### DESCRIPTION OF THE TASK
Please write out the complete listing that follows, exactly as it reads.

### TASK INPUTS

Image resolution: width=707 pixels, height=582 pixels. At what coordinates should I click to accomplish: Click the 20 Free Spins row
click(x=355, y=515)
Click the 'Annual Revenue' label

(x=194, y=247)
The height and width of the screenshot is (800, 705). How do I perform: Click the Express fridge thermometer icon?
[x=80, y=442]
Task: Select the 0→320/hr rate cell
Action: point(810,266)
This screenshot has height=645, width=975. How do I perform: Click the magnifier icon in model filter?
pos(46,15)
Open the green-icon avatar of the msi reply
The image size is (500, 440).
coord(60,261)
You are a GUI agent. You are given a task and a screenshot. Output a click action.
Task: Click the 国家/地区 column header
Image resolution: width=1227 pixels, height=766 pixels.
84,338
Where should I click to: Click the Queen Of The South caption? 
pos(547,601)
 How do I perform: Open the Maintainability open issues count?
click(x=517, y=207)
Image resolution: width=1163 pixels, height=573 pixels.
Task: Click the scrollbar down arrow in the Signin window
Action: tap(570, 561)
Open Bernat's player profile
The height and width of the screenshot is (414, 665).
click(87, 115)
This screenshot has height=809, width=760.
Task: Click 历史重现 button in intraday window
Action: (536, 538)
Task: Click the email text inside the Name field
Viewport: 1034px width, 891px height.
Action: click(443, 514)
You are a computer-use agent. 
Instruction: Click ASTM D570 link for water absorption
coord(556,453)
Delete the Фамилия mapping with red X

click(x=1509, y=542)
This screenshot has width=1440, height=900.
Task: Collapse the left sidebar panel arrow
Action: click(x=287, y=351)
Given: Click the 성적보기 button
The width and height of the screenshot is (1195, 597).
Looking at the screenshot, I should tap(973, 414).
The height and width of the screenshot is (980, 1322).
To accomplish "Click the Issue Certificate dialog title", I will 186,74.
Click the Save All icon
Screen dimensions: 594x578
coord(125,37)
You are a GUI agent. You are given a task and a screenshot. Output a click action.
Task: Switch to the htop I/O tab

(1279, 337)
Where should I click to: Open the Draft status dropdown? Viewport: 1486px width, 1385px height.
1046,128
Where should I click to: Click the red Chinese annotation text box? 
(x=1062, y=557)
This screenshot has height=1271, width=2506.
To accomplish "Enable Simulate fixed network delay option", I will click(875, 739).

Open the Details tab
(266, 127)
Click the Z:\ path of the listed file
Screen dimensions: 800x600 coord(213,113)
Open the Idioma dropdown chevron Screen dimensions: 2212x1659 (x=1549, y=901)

### TASK SOLUTION
Image resolution: width=707 pixels, height=582 pixels. At what coordinates should I click to accomplish: Click the 20 Free Spins row
click(x=355, y=515)
Click the 'Annual Revenue' label

(x=194, y=247)
The height and width of the screenshot is (800, 705). How do I perform: Click the Express fridge thermometer icon?
[x=80, y=442]
Task: Select the 0→320/hr rate cell
Action: point(810,266)
This screenshot has height=645, width=975. How do I perform: Click the magnifier icon in model filter?
pos(46,15)
Open the green-icon avatar of the msi reply
The image size is (500, 440).
coord(60,261)
You are a GUI agent. You are given a task and a screenshot. Output a click action.
Task: Click the 国家/地区 column header
Image resolution: width=1227 pixels, height=766 pixels.
84,338
Where should I click to: Click the Queen Of The South caption? 
pos(547,601)
 How do I perform: Open the Maintainability open issues count?
click(x=517, y=207)
Image resolution: width=1163 pixels, height=573 pixels.
Task: Click the scrollbar down arrow in the Signin window
Action: tap(570, 561)
Open Bernat's player profile
The height and width of the screenshot is (414, 665).
click(87, 115)
This screenshot has height=809, width=760.
Task: Click 历史重现 button in intraday window
Action: (536, 538)
Task: Click the email text inside the Name field
Viewport: 1034px width, 891px height.
Action: click(443, 514)
You are a computer-use agent. 
Instruction: Click ASTM D570 link for water absorption
coord(556,453)
Delete the Фамилия mapping with red X

click(x=1509, y=542)
This screenshot has width=1440, height=900.
Task: Collapse the left sidebar panel arrow
Action: click(x=287, y=351)
Given: Click the 성적보기 button
The width and height of the screenshot is (1195, 597).
Looking at the screenshot, I should tap(973, 414).
The height and width of the screenshot is (980, 1322).
To accomplish "Click the Issue Certificate dialog title", I will 186,74.
Click the Save All icon
Screen dimensions: 594x578
coord(125,37)
You are a GUI agent. You are given a task and a screenshot. Output a click action.
Task: Switch to the htop I/O tab

(1279, 337)
Where should I click to: Open the Draft status dropdown? Viewport: 1486px width, 1385px height.
1046,128
Where should I click to: Click the red Chinese annotation text box? 
(x=1062, y=557)
This screenshot has height=1271, width=2506.
To accomplish "Enable Simulate fixed network delay option", I will click(875, 739).

Open the Details tab
(266, 127)
Click the Z:\ path of the listed file
Screen dimensions: 800x600 coord(213,113)
Open the Idioma dropdown chevron Screen dimensions: 2212x1659 (x=1549, y=901)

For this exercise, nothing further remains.